» What the exercise asks: Take the part of the rows that opens with the line containing "Breakdown of Graduation" and closes with the line containing "pyautogui.click(x=110, y=430)", and substitute "dot" for "bullet" wherever it appears. Give back only those lines, with everything else left unchanged.

-- BEGIN Input rows --

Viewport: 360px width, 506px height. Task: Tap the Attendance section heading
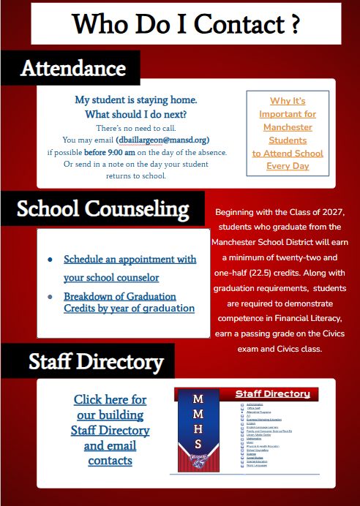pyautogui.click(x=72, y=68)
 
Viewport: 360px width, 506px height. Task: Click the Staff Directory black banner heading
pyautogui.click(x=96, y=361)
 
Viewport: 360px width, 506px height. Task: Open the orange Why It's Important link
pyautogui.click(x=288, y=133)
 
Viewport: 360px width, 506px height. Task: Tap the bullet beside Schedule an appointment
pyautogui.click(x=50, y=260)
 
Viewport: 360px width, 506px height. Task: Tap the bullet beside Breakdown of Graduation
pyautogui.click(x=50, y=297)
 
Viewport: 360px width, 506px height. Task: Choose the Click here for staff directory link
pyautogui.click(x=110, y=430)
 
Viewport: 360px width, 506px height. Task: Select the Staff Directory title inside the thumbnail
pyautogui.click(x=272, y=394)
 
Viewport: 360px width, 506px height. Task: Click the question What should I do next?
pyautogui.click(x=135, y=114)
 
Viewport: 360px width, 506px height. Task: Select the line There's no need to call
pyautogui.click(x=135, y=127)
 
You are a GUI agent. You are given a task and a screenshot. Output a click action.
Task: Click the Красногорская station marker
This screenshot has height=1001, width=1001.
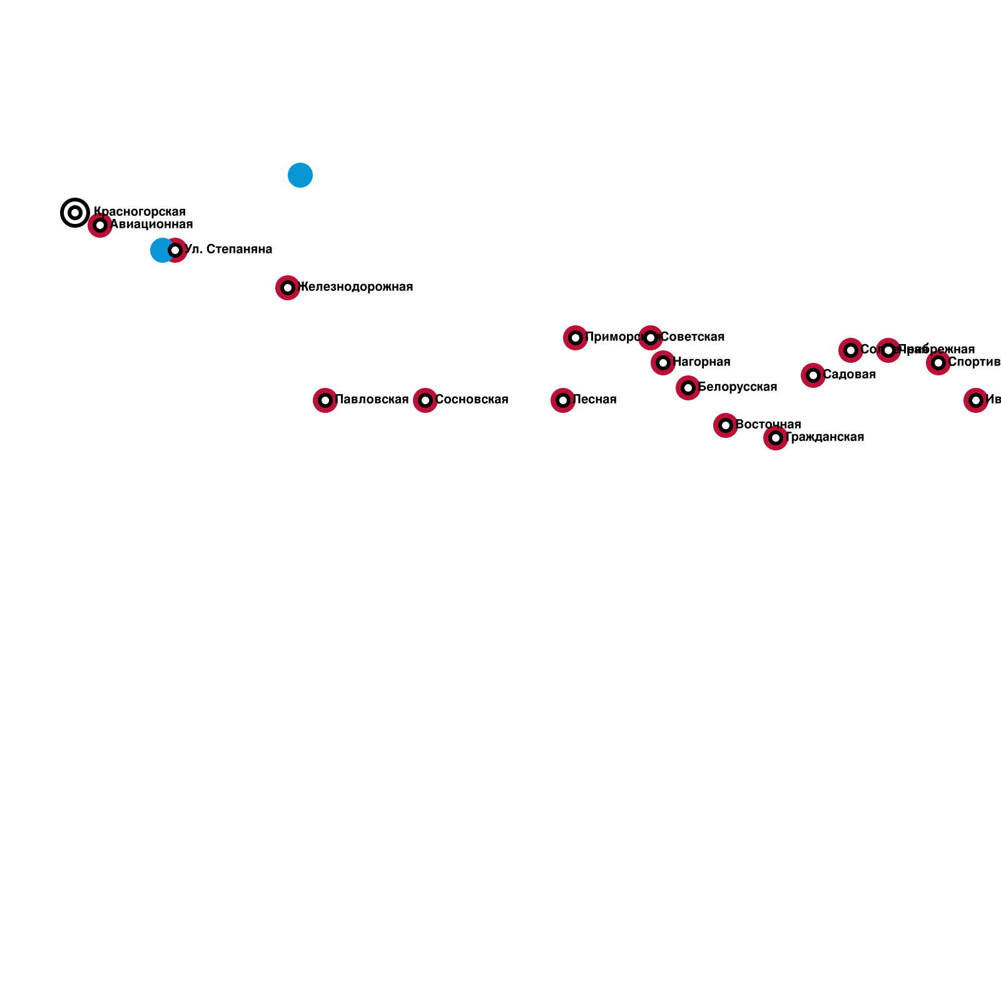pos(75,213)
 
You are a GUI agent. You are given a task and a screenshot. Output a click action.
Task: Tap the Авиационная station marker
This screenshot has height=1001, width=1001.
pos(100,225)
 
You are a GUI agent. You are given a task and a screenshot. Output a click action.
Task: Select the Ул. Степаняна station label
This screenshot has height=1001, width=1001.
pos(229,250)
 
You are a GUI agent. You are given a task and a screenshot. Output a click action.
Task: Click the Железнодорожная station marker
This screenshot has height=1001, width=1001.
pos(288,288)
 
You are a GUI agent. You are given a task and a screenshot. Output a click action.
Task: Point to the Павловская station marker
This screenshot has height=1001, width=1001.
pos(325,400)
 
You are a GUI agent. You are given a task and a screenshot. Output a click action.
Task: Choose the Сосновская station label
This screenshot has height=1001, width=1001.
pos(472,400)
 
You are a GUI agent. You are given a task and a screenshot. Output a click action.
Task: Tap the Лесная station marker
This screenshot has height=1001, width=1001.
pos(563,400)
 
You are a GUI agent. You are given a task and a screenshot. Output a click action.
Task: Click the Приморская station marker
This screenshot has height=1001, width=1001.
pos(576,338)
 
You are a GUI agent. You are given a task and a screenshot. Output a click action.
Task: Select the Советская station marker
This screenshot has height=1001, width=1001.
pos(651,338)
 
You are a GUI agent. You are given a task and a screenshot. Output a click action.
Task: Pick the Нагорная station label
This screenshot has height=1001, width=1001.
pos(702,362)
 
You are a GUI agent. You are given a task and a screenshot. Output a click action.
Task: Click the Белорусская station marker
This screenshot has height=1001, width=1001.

-- END Input rows --

» Completed exercise:
Viewport: 360px width, 506px height. Task: Tap the dot beside Breakdown of Graduation
pyautogui.click(x=50, y=297)
 
Viewport: 360px width, 506px height. Task: Choose the Click here for staff directory link
pyautogui.click(x=110, y=430)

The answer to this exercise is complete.